Gli interventi dei tecnici del MEF erano ambiziosi, perché il provvedimento per il rilancio dell’attività economica al Mezzogiorno prevedeva un credito d’imposta, pari al 90%, per le imprese che avrebbero commissionato studi o finanziato investimenti nelle università e negli istituti di ricerca delle regioni meridionali.

Dopo il tentativo del centrodestra fu la volta del centrosinistra perché le Zone Franche Urbane (ZFU) furono disposte dalla Legge finanziaria del 2007 del Governo Prodi, con la quale fu costituito nello stato di previsione del Ministero dello Sviluppo economico un apposito Fondo per il finanziamento di queste misure di intervento.

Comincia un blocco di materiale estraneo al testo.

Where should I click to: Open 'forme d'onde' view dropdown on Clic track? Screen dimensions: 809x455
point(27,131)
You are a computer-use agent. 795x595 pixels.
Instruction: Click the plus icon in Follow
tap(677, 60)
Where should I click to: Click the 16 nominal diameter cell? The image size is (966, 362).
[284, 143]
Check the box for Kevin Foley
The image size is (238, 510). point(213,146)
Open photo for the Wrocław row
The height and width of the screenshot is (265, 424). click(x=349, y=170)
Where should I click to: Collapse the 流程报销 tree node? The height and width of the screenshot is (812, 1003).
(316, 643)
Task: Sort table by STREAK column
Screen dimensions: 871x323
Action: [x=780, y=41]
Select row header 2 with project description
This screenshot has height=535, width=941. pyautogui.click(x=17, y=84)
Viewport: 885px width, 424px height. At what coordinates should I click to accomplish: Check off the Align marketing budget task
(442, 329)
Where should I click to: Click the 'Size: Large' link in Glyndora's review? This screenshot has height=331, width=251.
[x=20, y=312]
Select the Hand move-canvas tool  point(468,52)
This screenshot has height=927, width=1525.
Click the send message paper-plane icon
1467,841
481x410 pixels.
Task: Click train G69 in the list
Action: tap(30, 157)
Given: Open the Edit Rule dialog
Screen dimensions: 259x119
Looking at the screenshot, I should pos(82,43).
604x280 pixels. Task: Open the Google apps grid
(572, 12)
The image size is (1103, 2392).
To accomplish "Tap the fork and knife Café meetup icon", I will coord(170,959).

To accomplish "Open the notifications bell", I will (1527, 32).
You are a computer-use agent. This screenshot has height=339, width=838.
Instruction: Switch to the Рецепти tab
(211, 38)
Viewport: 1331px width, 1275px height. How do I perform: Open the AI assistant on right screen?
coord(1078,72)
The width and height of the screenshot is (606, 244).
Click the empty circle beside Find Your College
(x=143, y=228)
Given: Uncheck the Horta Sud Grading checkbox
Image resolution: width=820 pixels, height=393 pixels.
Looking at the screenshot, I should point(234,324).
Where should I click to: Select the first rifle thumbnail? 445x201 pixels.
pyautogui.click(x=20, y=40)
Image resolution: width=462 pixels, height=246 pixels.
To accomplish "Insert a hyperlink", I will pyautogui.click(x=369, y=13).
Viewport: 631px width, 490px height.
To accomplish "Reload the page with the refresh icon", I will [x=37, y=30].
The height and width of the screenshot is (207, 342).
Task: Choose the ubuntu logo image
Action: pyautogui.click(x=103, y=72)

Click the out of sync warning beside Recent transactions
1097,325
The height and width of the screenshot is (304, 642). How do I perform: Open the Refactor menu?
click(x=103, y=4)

Con l’articolo 37 del D.L. n.179 del 2012, poi, fu prevista la possibilità che le risorse individuate nella riprogrammazione dei programmi cofinanziati dai Fondi strutturali 2007-2013 nell’ambito del Piano di coesione, nonché ulteriori risorse regionali, potessero essere destinate anche al finanziamento delle agevolazioni già previste per le Zone Franche Urbane.

Le ZES come le Zone Franche Urbane introducono agevolazioni e incentivi fiscali, ma per funzionare devono superare i due principali fattori che scoraggiano gli investimenti più del peso fiscale: la farraginosità del sistema burocratico e l’incertezza della giustizia.

Nel mondo esistono circa 2700 ZES, Cina e Dubai sono gli esempi più conosciuti. In Europa se ne contano una settantina, 14 delle quali istituite in Polonia. La misura fiscale più importante delle ZES polacche è la corporate income tax che può oscillare tra il 25% e il 55% a seconda di una serie di variabili. Per ottenere l’esenzione, le imprese devono ricevere un’apposita autorizzazione che è subordinata ad una serie di condizioni, come un investimento minimo di 100.000 euro o il mantenimento del business e della forza lavoro nell’area per almeno 5 anni. Se quanto dichiarato non si verifica, l’impresa è costretta a restituire gli aiuti ricevuti.

Tra il 2003 e il 2012 la ZES ha contribuito ad una crescita media del PIL nelle regioni interessate pari al 4,12%. Nella progettazione della ZES sarà decisiva la valorizzazione della filiera che ogni regione vuole andare ad attrarre, e per questo risulterà fondamentale interpretare con attenzione le dinamiche storiche e prospettiche dei mercati di riferimento. Ogni ZES deve contenere almeno un porto, e attualmente sul tavolo del Governo sono già arrivate le proposte della Regione Calabria con Gioia Tauro e della Campania con il potenziamento dell’hub strategico di Napoli-Salerno. La straordinaria opportunità della ZES va sfruttata mettendo a sistema l’intermodalità delle regioni meridionali con i necessari investimenti sulla rete ferroviaria, funzionali ad elevarla agli standard europei di massima efficienza.